Please rewrite all the records with "Image resolution" replaced by "Image size", leaving everything else unchanged.

> **DATA PROVIDED**:
━━━

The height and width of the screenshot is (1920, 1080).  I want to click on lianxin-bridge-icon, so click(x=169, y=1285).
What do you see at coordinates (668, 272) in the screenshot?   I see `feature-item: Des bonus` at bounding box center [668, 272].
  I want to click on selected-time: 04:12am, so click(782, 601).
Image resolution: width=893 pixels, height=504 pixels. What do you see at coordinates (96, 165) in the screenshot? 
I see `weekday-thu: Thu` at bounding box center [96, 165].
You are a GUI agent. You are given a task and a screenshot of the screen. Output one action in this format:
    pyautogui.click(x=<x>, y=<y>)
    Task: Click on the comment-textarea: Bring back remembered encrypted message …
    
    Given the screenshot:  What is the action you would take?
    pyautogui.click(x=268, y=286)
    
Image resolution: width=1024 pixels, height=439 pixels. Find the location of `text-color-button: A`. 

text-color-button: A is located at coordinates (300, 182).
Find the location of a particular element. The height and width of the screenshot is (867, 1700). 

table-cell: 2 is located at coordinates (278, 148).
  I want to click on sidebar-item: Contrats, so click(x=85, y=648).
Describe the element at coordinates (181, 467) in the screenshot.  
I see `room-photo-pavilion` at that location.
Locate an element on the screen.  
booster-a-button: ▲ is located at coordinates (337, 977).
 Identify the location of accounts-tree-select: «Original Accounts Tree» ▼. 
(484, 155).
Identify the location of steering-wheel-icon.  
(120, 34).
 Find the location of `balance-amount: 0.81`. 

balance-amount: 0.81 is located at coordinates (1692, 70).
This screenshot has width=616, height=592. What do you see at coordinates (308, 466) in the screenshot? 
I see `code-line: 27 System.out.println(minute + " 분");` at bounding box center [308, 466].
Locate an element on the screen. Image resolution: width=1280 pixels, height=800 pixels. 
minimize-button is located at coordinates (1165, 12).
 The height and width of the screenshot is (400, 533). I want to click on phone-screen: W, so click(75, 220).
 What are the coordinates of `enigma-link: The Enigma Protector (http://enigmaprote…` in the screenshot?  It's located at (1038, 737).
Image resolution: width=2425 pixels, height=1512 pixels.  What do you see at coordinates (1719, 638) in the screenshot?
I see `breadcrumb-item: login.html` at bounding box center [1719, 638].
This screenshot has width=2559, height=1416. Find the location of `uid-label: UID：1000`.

━━━

> **RESULT**:
The height and width of the screenshot is (1920, 1080).  I want to click on lianxin-bridge-icon, so click(x=169, y=1285).
What do you see at coordinates (668, 272) in the screenshot?   I see `feature-item: Des bonus` at bounding box center [668, 272].
  I want to click on selected-time: 04:12am, so click(782, 601).
Image size: width=893 pixels, height=504 pixels. What do you see at coordinates (96, 165) in the screenshot? 
I see `weekday-thu: Thu` at bounding box center [96, 165].
You are a GUI agent. You are given a task and a screenshot of the screen. Output one action in this format:
    pyautogui.click(x=<x>, y=<y>)
    Task: Click on the comment-textarea: Bring back remembered encrypted message …
    
    Given the screenshot:  What is the action you would take?
    pyautogui.click(x=268, y=286)
    
Image size: width=1024 pixels, height=439 pixels. Find the location of `text-color-button: A`. 

text-color-button: A is located at coordinates (300, 182).
Find the location of a particular element. The height and width of the screenshot is (867, 1700). 

table-cell: 2 is located at coordinates (278, 148).
  I want to click on sidebar-item: Contrats, so click(x=85, y=648).
Describe the element at coordinates (181, 467) in the screenshot.  
I see `room-photo-pavilion` at that location.
Locate an element on the screen.  
booster-a-button: ▲ is located at coordinates (337, 977).
 Identify the location of accounts-tree-select: «Original Accounts Tree» ▼. 
(484, 155).
Identify the location of steering-wheel-icon.  
(120, 34).
 Find the location of `balance-amount: 0.81`. 

balance-amount: 0.81 is located at coordinates (1692, 70).
This screenshot has width=616, height=592. What do you see at coordinates (308, 466) in the screenshot? 
I see `code-line: 27 System.out.println(minute + " 분");` at bounding box center [308, 466].
Locate an element on the screen. Image size: width=1280 pixels, height=800 pixels. 
minimize-button is located at coordinates (1165, 12).
 The height and width of the screenshot is (400, 533). I want to click on phone-screen: W, so click(75, 220).
 What are the coordinates of `enigma-link: The Enigma Protector (http://enigmaprote…` in the screenshot?  It's located at (1038, 737).
Image size: width=2425 pixels, height=1512 pixels.  What do you see at coordinates (1719, 638) in the screenshot?
I see `breadcrumb-item: login.html` at bounding box center [1719, 638].
This screenshot has width=2559, height=1416. Find the location of `uid-label: UID：1000`.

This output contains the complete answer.